**PROBLEM TO SOLVE**
Reproduce the portion of the flower-seller post from "It was a blustery" to "infuse my hair.".

**GIVEN PASSAGE**
Saturday, May 23, 2009

Of moments, magic and joy

It was a blustery night, the winds sweeping the temperature downwards.
Trees were hit hard, weakened by strangulating concrete at their trunks.

I stopped at a red light and was approached by a young boy, maybe 11 years old.
He wanted me to buy from the strings of scented flowers which he dangled in one hand.
I would have, but the night was done and my hair, for once, was short and left open.
Had it been up I would have wrapped the flowers around it and let their scent infuse my hair.
And so I declined.

Then Raju smiled a smile that was open and so happy. Again he whispered: Take this bud and smell it, please! He transformed the moment. He was not selling. He was not thinking of money. He was just being.

I looked at him.

He was feeling the single flower between two fingers so gently, holding it out to me.
I thought I had not heard him clearly, what he was saying was so unexpected. He repeated himself and said :Take this, smell it.

And so I did.

It was heady as I knew it would be, but not every flower smells as good.
I looked at him.

His hair was bleached by the sun and his smile was radiant and we smiled at each other while I fished for something to give him in return.

Where are you from, I asked, surprised that my heart could do a double take in that instant. I could have adopted him right then, raised him as my own.

He twinkled and the grin became even freer, almost naughty: All I know is that I sell flowers, he said chuckling, as we both noticed the light turn green.

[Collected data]
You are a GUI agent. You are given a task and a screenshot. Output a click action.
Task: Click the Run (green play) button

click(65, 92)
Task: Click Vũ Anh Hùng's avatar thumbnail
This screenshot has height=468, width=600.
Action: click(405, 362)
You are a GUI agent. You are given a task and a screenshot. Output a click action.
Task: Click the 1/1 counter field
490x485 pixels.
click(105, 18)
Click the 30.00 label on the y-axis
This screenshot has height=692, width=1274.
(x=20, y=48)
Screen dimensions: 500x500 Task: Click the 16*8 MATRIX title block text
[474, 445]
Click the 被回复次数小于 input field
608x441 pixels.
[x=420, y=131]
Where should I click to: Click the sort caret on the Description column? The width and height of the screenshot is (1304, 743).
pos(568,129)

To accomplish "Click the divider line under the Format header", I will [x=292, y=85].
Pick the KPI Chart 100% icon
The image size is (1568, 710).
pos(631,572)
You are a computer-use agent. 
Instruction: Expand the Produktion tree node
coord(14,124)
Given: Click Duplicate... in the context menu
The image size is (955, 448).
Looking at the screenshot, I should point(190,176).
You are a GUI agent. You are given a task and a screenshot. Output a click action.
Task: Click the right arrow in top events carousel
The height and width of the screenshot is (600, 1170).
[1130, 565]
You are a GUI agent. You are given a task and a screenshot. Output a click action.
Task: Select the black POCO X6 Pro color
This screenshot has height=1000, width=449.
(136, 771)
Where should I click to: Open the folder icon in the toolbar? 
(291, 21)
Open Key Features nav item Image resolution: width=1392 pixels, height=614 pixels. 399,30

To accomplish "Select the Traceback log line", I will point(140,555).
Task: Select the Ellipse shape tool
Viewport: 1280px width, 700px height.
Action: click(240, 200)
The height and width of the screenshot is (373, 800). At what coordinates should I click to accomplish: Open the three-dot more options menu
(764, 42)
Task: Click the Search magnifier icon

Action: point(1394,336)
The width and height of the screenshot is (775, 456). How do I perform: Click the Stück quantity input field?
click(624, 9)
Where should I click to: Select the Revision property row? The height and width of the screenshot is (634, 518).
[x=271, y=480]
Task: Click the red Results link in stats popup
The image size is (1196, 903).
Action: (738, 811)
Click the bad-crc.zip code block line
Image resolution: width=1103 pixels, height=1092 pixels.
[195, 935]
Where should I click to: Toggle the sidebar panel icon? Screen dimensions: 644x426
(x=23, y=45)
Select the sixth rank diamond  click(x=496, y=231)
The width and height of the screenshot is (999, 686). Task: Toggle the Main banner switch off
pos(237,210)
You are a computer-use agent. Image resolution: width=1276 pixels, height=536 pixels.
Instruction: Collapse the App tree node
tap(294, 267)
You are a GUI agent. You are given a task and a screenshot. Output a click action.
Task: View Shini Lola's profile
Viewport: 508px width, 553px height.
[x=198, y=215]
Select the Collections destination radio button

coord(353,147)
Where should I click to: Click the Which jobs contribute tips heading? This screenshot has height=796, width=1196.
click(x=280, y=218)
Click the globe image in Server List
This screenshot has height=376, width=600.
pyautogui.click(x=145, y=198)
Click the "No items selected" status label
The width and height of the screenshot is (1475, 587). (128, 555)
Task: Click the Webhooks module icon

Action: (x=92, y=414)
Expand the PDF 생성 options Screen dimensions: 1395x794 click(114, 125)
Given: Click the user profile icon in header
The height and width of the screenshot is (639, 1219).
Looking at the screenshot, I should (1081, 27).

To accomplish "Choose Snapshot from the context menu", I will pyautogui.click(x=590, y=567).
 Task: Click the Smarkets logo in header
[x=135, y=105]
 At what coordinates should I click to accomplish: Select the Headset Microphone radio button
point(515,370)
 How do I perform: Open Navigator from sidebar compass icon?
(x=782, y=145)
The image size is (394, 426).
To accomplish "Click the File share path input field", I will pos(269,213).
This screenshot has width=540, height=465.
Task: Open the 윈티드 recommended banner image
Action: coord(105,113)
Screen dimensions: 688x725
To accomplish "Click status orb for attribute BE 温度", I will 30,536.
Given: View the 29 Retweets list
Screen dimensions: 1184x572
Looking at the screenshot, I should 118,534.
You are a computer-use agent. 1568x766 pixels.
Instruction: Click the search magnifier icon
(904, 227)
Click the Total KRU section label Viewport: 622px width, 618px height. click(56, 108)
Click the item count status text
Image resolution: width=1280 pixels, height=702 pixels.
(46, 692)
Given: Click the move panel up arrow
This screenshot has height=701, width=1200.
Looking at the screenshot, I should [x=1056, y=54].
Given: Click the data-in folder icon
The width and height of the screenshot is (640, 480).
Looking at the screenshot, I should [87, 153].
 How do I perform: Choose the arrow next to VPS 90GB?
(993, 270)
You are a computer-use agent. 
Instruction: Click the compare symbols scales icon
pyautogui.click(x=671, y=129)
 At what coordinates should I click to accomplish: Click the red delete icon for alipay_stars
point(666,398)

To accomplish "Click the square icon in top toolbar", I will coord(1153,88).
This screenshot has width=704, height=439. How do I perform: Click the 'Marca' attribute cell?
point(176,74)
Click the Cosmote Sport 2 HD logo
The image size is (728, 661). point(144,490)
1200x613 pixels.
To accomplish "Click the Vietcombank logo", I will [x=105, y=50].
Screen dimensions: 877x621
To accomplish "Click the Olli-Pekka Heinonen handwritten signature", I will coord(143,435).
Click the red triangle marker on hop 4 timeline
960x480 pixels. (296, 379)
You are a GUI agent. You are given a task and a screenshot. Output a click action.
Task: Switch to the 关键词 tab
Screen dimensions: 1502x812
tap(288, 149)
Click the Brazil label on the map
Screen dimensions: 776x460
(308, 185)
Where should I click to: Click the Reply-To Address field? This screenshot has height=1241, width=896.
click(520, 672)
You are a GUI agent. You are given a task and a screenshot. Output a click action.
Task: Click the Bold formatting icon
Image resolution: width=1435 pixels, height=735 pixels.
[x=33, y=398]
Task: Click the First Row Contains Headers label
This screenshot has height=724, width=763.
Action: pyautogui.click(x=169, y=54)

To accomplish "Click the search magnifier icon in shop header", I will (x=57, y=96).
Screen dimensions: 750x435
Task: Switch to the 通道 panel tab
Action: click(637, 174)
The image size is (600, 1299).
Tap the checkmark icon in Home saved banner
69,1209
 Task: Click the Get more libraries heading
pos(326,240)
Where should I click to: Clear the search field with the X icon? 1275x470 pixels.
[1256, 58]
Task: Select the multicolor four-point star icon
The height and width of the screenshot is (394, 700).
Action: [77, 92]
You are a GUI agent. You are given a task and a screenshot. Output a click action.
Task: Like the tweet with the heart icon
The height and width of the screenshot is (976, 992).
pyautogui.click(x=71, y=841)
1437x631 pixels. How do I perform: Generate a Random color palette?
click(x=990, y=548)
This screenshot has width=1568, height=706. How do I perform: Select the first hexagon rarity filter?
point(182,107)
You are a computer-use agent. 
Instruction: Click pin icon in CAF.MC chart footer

**TASK ANSWER**
It was a blustery night, the winds sweeping the temperature downwards.
Trees were hit hard, weakened by strangulating concrete at their trunks.

I stopped at a red light and was approached by a young boy, maybe 11 years old.
He wanted me to buy from the strings of scented flowers which he dangled in one hand.
I would have, but the night was done and my hair, for once, was short and left open.
Had it been up I would have wrapped the flowers around it and let their scent infuse my hair.